No surprise: all breasts are not created equal. However, what you may not know is that size and shape are not their only distinguishing characteristics. It seems breasts also vary in density. This is significant because, according to recent studies, women who have dense breast tissue are twice as likely to receive a cancer diagnosis. Plus, traditional mammography is less effective at spotting cancer in these women.
If you weren’t aware of this statistic, you’re not alone. According to a recent UVA School of Medicine study published in the Journal of the American College of Radiology, most women don’t know that having dense breast tissue increases their risk for cancer and reduces a mammogram’s ability to detect it.
A random phone survey of 1,024 Virginia women ages 35 to 70, conducted by the UVA Center for Survey Research, found that just 1 in 8 women were aware that breast density is a risk factor for breast cancer, while just 1 in 5 women knew that dense breasts reduced the sensitivity of mammograms to find tumors.
“It is important for women to know whether or not their own breast density is classified into one of the two high-density categories since this will increase their breast cancer risk,” says study co-author Wendy Cohn, PhD, an associate professor in UVA’s Department of Public Health Sciences. “Women need to know whether their breast density will make it harder to detect breast cancer so that, along with their healthcare team, they can consider other options for screening and detection.”
Virginia is among at least 27 states that require radiologists to tell women about their breast density, according to the study, and providing that information improves women’s understanding of how breast density may impact their health.

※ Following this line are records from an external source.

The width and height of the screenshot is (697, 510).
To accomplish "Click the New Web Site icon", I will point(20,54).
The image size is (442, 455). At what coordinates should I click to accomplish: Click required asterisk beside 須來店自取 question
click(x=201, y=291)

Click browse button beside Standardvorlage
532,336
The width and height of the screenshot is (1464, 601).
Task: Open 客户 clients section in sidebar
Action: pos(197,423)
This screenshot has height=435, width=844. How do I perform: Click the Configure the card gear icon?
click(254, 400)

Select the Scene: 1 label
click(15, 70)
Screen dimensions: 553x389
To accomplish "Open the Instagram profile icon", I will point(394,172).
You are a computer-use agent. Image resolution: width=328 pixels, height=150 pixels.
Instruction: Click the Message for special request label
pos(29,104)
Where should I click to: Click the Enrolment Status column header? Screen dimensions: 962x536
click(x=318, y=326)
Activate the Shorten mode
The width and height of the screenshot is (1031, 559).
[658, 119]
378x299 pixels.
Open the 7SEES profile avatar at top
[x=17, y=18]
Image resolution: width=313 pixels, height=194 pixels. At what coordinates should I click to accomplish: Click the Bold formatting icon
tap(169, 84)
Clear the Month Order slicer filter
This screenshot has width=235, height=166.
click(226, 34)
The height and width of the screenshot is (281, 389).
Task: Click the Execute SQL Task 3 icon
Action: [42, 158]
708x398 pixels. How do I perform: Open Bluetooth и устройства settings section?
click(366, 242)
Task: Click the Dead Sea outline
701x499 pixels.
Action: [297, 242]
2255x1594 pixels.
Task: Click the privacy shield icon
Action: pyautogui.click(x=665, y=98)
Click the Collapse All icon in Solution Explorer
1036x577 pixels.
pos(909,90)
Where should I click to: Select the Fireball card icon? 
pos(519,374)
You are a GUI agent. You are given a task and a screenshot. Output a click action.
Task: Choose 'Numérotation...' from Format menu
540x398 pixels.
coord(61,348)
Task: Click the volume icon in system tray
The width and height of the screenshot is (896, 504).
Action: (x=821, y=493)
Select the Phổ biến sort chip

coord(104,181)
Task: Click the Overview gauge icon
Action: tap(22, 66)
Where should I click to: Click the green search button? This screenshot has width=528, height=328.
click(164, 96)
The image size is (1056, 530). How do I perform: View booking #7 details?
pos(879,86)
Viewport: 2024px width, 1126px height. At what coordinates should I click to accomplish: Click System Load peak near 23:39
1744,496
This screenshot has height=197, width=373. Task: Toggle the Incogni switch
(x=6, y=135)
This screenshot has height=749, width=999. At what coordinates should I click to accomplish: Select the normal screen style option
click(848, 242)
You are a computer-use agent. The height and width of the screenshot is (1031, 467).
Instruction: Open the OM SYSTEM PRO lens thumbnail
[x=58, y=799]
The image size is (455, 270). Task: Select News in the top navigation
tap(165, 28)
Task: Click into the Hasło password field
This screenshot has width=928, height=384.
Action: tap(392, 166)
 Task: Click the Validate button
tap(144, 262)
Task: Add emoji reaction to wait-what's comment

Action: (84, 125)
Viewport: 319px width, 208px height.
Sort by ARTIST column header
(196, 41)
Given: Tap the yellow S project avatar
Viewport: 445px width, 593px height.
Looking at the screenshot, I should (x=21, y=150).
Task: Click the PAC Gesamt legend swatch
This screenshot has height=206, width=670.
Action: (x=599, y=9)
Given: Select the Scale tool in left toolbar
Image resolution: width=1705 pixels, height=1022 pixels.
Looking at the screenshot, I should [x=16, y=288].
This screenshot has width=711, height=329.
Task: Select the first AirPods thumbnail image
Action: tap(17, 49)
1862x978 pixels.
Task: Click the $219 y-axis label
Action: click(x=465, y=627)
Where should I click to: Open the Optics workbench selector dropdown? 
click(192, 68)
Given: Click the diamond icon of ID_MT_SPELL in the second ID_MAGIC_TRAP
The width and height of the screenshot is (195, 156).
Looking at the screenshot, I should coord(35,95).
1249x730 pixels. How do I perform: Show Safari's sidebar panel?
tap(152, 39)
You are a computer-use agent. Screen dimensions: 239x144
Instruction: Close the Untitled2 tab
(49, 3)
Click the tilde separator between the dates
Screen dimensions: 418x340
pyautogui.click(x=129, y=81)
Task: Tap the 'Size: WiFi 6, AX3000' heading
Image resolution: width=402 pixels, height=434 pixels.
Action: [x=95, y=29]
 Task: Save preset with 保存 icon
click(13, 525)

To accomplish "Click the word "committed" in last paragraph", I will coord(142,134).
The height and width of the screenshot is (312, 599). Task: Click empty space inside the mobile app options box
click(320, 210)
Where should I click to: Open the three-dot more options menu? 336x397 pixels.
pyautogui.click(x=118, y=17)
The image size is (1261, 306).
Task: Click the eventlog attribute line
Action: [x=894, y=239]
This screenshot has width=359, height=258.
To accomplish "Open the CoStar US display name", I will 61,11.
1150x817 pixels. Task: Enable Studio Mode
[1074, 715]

All women receive a letter with the results of their mammogram. For women with dense breast tissue, the letter will include a separate paragraph discussing dense breasts. However, this survey revealed that the key to ensuring women know about breast density and its relationship to breast cancer, is to have a conversation.
“The most important thing that doctors and patients can take away from this study is that the required written notice about breast density isn’t enough in itself: patients need to talk with their providers about what breast density means for each woman’s individual breast cancer risk,” says Thomas Guterbock, a professor of sociology and director of the UVA Center for Survey Research.